--- Belge ---
------------------------------
Ankara Cumhuriyet Başsavcılığı’nın hazırladığı iddianame ışığında e-Devlet sistemine sahte diploma yükleyebilen bir çete deşifre oldu. Türkiye, "sahte diploma skandalı"nı konuşuyor.
Ankara Ulus’taki bir konakta, uzaktan eğitim işi yapan TUZEM Akademi adı altında faaliyet gösteren çetenin başında daha önce de sınavlarda usulsüzlük davalarında yargılanmış Düzce’den bir doktora öğrencisi var.
Ankara Cumhuriyet Başsavcılığının iddianamesine göre sahteciliği Zeynep Karacan, Ziya Kadiroğlu, Mıhyeddin Yakışır ve "Alex" lakaplı Gökay Celal Gülen organize etti.
Mağdurlar arasında Bilgi Teknolojileri ve İletişim Kurumu (BTK) Başkanı, Başkan Yardımcısı ve YÖK Eğitim Öğretim Daire Başkanı en dikkat çekenlerden. Bu üç ismin e-imzalarını ele geçiren çete e-Devlet'e sızmayı başarmış. Parasını verene üniversite diploması, ehliyet, hosteslik sertifakası dağıtmış, tapu kayıtlarına kadar ulaşmış.
Çete, üniversite ve kamu kurumlarındaki yetkililerin elektronik imzalarını sahte şekilde üreterek sistemlere girdi.
Şüphelilerin ZATR ve TÜRKTRUST gibi elektronik sertifika sağlayıcıları üzerinden aldığı e-imzaların çoğunda “yüz yüze kimlik tespiti yapılmıştır” onayı bulunduğu belirlendi. Soruşturma, kamu kurumlarına yönelik organize dijital sızmaları ortaya çıkardı.
Şu ana kadar hazırlanan iki iddianamede 135 şüpheli var. 400 sahte diploma iddiasıysa henüz kesinleşmedi.
Sahte diploma üretilmesi, öğrenciliği dondurulan kişilerin pasif durumdaki öğrencilik kaydının aktif yapılması, ön lisans diploması üretilmesi, öğrenci belgesi üretilmesi, not yükseltilmesi gibi yüzlerce işlem var. Öyle ki ehliyet sınavında başarısız olan ve bu yola başvuranlar bile var.
Çete, resmi sertifika sağlayıcı firmalarla işbirliği yaparak yetkililerin e-imzalarını kopyaladı, sahte belgeleri sisteme yükledi. Belgelerin fiyatlarının 250 bin TL ile 2,5 milyon TL arasında değiştiği, bazı ödemelerin kripto para ile yapıldığı kaydediliyor.
Diplomaların iptali ve sahte belge sahiplerinin görev durumlarıyla ilgili inceleme sürüyor.
Yürütülen ikinci soruşturmada 65 kişi hakkında hazırlanan iddianame sunuldu. Şüpheliler arasında BTK yöneticileri, YÖK bürokratları, üniversite personelleri ve siyasetçiler bulunuyor.
Sanıklar; resmi belgede sahtecilik, bilişim sistemine girme, kişisel verileri hukuka aykırı elde etme, ÖSYM Kanunu’na muhalefet, nitelikli dolandırıcılık ve suç örgütü kurma gibi suçlardan Ankara 23. Asliye Ceza Mahkemesi’nde yargılanacak.
------------------------------
--- Alıştırma Görevleri ---
A – Aşağıdaki listede "[Hauptmenü öffnen] (1101, 79)" ifadesini içeren satırla açılıp listenin son satırıyla kapanan bölümü, iki ucu da dahil olmak üzere aynen yeniden yaz.
B – Lütfen sahte diploma haberini son cümlesinden sonra devam ettir.
------------------------------
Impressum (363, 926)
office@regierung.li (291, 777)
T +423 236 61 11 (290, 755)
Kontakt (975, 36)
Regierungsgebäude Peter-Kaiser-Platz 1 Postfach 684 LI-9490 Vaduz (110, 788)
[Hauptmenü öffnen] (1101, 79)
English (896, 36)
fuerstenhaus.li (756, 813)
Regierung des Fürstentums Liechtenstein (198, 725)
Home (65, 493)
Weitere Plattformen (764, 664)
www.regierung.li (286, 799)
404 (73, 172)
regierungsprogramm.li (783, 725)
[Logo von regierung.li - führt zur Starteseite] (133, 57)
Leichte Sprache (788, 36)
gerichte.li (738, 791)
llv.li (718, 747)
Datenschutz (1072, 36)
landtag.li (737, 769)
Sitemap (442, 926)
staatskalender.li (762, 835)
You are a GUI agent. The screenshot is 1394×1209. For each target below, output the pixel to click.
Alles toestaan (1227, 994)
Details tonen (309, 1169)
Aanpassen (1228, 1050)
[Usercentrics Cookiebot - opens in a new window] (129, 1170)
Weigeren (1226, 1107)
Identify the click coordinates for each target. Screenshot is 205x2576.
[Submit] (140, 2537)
------------------------------
--- Görev Yanıtları ---
A –
[Hauptmenü öffnen] (1101, 79)
English (896, 36)
fuerstenhaus.li (756, 813)
Regierung des Fürstentums Liechtenstein (198, 725)
Home (65, 493)
Weitere Plattformen (764, 664)
www.regierung.li (286, 799)
404 (73, 172)
regierungsprogramm.li (783, 725)
[Logo von regierung.li - führt zur Starteseite] (133, 57)
Leichte Sprache (788, 36)
gerichte.li (738, 791)
llv.li (718, 747)
Datenschutz (1072, 36)
landtag.li (737, 769)
Sitemap (442, 926)
staatskalender.li (762, 835)
You are a GUI agent. The screenshot is 1394×1209. For each target below, output the pixel to click.
Alles toestaan (1227, 994)
Details tonen (309, 1169)
Aanpassen (1228, 1050)
[Usercentrics Cookiebot - opens in a new window] (129, 1170)
Weigeren (1226, 1107)
Identify the click coordinates for each target. Screenshot is 205x2576.
[Submit] (140, 2537)

B –
Listeler yayınlandı: Sisteme yerleştirilen sahte mezunlar kim?
Habertürk, isimlere ilişkin belli isim listeleri yayınladı.
İddianameye göre; Anadolu, Yıldız Teknik, Çanakkale 18 Mart, İnönü, Mersin, Uludağ, Atatürk, Erciyes, Ağrı İbrahim Çeçen üniversiteleri ile BTK, YÖK dahil toplam 14 kurumun yöneticileri adına sahte e-imzalar üretildi.
İddianamede ismi dikkat çekenlerden biri Abdülhamit Kayıhan Osmanoğlu, II. Abdülhamid’in dördüncü kuşak torunu. Soruşturma kapsamında İnönü Üniversitesi Fen-Edebiyat Fakültesi Tarih Bölümü’nden aldığı lisans diplomasının iptal edildiği iddia edildi.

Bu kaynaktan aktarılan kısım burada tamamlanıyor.